The key to success is to work independently of the outcome and purely for the sake of it. It’s about doing everything you can, but knowing fully well that you might fail.
If you let yourself be defined by the outcome, you rob yourself of the ability to keep going when things go south. Only when you let go of the result, you can keep going despite failure.
I’d never be where I am in life right now if I let that outcome define me. I wouldn’t be able to come up with the courage to start other big projects like writing because I would let my fear of failure hold me back.
Although on that day I lost the competition, I won at life. I learned some of the most valuable lessons I ever learned. I learned to overcome myself and the hurdles I put in my own way.
When you tie yourself to the outcome, you make your success, happiness, and wellbeing dependent on external factors.

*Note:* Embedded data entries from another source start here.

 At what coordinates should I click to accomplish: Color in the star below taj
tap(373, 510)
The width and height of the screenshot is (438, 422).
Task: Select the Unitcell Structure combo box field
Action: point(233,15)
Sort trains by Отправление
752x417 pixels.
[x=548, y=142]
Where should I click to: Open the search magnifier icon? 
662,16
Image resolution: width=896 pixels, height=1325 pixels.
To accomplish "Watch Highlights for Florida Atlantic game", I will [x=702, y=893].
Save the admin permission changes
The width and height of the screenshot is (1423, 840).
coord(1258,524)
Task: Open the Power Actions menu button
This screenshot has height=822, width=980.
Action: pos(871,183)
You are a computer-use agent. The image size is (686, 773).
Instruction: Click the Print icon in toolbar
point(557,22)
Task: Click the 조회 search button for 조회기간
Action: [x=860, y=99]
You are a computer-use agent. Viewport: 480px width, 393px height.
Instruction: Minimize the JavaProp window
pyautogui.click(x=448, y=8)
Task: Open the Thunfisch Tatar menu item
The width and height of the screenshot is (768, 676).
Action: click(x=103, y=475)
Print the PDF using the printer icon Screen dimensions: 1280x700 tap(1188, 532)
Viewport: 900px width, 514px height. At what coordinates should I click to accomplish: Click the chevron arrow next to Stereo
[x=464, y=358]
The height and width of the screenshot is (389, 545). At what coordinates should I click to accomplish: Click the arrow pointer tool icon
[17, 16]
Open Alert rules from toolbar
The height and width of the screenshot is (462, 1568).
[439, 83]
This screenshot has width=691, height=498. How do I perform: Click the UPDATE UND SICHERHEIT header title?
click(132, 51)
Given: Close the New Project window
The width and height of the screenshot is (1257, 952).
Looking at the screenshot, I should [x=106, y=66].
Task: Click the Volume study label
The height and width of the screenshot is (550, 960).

Free yourself of the outcome instead. Give it your best effort and do everything you can for the sake of it. If it works out, great. If you fail, you can still be fucking proud of yourself for doing everything you could.
Try again, and fail better.
Success Requires Sacrifice
You can’t have everything in life. To achieve your dreams, you will have to sacrifice the behaviors, actions, and things that stand in your way.
You’ll have to sacrifice the feeling of fitting in for rising above.
You’ll have to sacrifice meaningless distractions for meaningful work.
You’ll have to sacrifice short-term gratification for long-term results.
You’ll have to sacrifice people who don’t add value to your life for the ones who do.
You’ll have to sacrifice your old identity for your new one.
You’ll have to sacrifice comfort for growth.
You’ll have to sacrifice the outcome for success.
The hardest part of success isn’t what you have to do. It’s what you have to let go of to get out of your own way.
Now that you know what’s holding you back, you’re only one step away from living your dream life.